I have some data that I'm scraping (politely) from a website. Occasionally a sentence comes to me looking something like this:

u00a362 000? you must be joking

Which should of course be '£2 000? you must be joking'. A short test in irb deciphered it.

ruby-1.9.2-p180 :001 > string = "u00a3"
  => "u00a3" 
ruby-1.9.2-p180 :002 > string = "\u00a3"
  => "£" 

Of course: add a backslash and it will be decoded. I created the following with the help of this question:

puts str.gsub('u00', '\\u00') 

which resulted in \u00a3 being output. This is all well and good, but I want it to be £ in the string itself. just putsing it isn't enough.

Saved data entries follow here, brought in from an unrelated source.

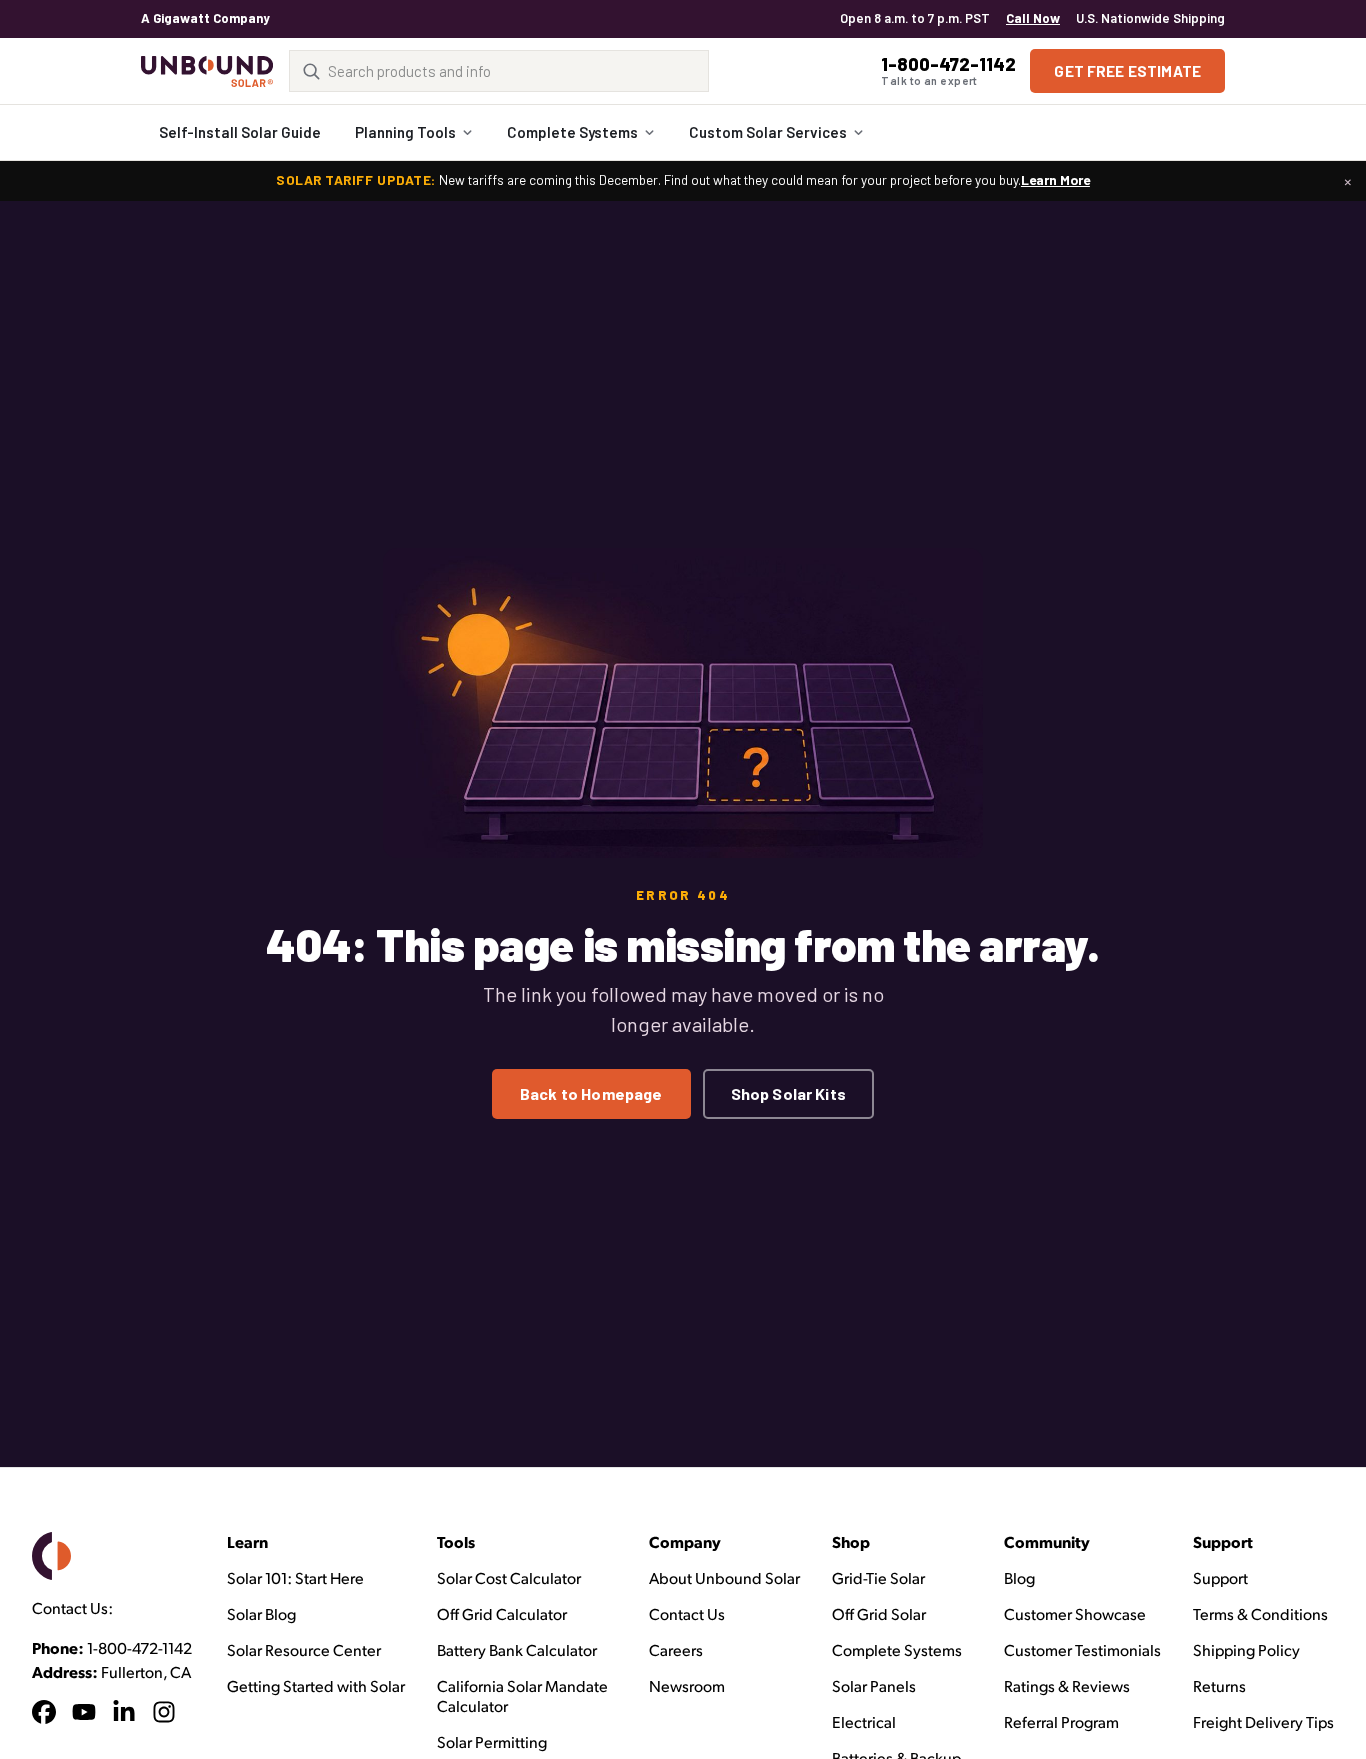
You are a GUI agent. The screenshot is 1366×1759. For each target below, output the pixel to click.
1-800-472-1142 (139, 1647)
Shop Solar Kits (788, 1093)
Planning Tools (405, 132)
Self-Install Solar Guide (240, 132)
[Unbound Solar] (207, 71)
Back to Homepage (591, 1093)
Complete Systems (572, 132)
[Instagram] (164, 1715)
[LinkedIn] (124, 1715)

It's no good doing gsub('u00a3', '£') as there will doubtless be other characters I'm missing.

thanks for any help.


Solution

  • Warning, the following is not really pretty.

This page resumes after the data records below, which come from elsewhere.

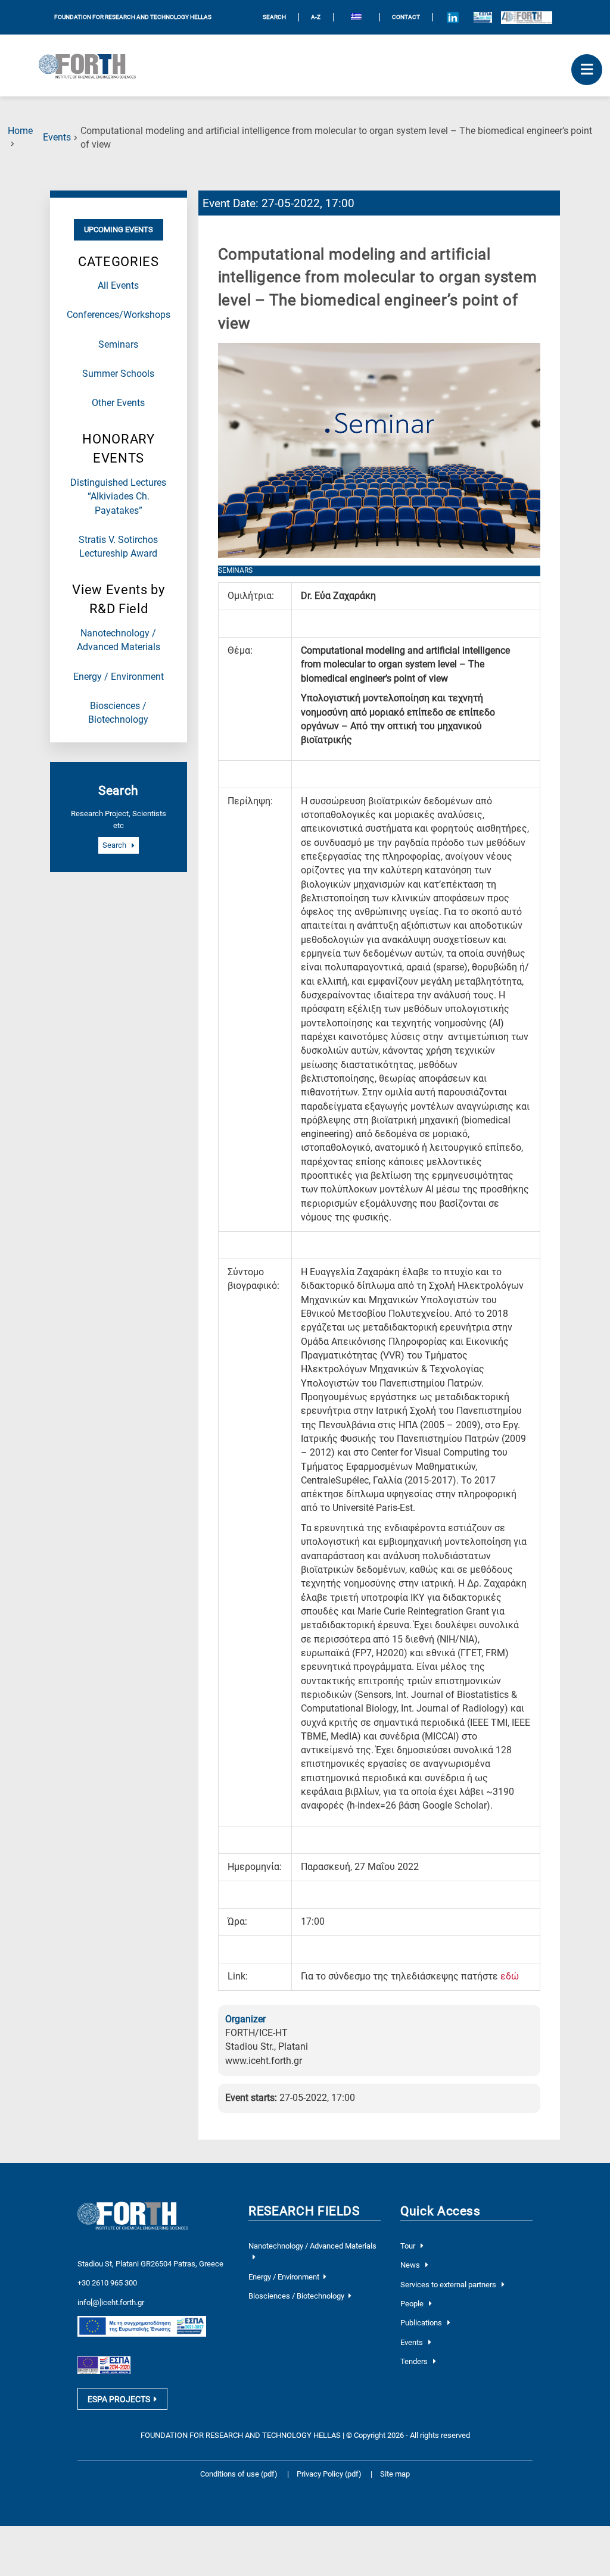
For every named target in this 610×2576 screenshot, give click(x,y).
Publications (422, 2322)
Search (115, 845)
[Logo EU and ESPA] (483, 17)
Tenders (415, 2361)
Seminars (118, 344)
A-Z (315, 17)
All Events (118, 285)
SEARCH (274, 17)
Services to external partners (449, 2284)
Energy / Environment (118, 677)
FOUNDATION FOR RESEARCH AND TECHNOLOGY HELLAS (132, 17)
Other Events (118, 403)
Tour (408, 2245)
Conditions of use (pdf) (239, 2473)
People (412, 2303)
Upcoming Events (118, 229)
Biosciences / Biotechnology (296, 2295)
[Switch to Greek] (356, 17)
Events (57, 137)
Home (20, 131)
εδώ (509, 1976)
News (411, 2264)
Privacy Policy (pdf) (330, 2473)
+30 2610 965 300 (107, 2282)
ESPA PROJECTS (119, 2399)
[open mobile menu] (586, 69)
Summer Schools (118, 374)
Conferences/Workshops (118, 315)
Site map (395, 2473)
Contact (406, 17)
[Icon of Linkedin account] (452, 17)
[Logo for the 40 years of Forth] (526, 17)
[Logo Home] (92, 65)
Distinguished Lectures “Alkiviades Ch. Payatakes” (118, 496)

    str = "u00a362 000? you must be joking"
    split_unicode = str.gsub(/(u00[a-z0-9]{2})/, "split_here\\1split_here").split(/split_here/)
    final = split_unicode.map do |elem|
      if elem =~ /^u00/
        [("0x" + elem.gsub(/u00/, '')).hex].pack("U*")
      else
        elem
      end
    end
    puts final.join
    

    So the idea here is to find u00xx values and convert them to hex. From there, we can use the pack method to output the right unicode characters.

    It can also be crunched in an horrible one-liner!

    puts (str.gsub(/(u00[a-z0-9]{2})/, "split_here\\1split_here").split(/split_here/).map {|elem| elem =~ /^u00/ ? [("0x" + elem.gsub(/u00/, '')).hex].pack("U*") : elem}).join
    

    There might be a better solution (I hope!) but this one works.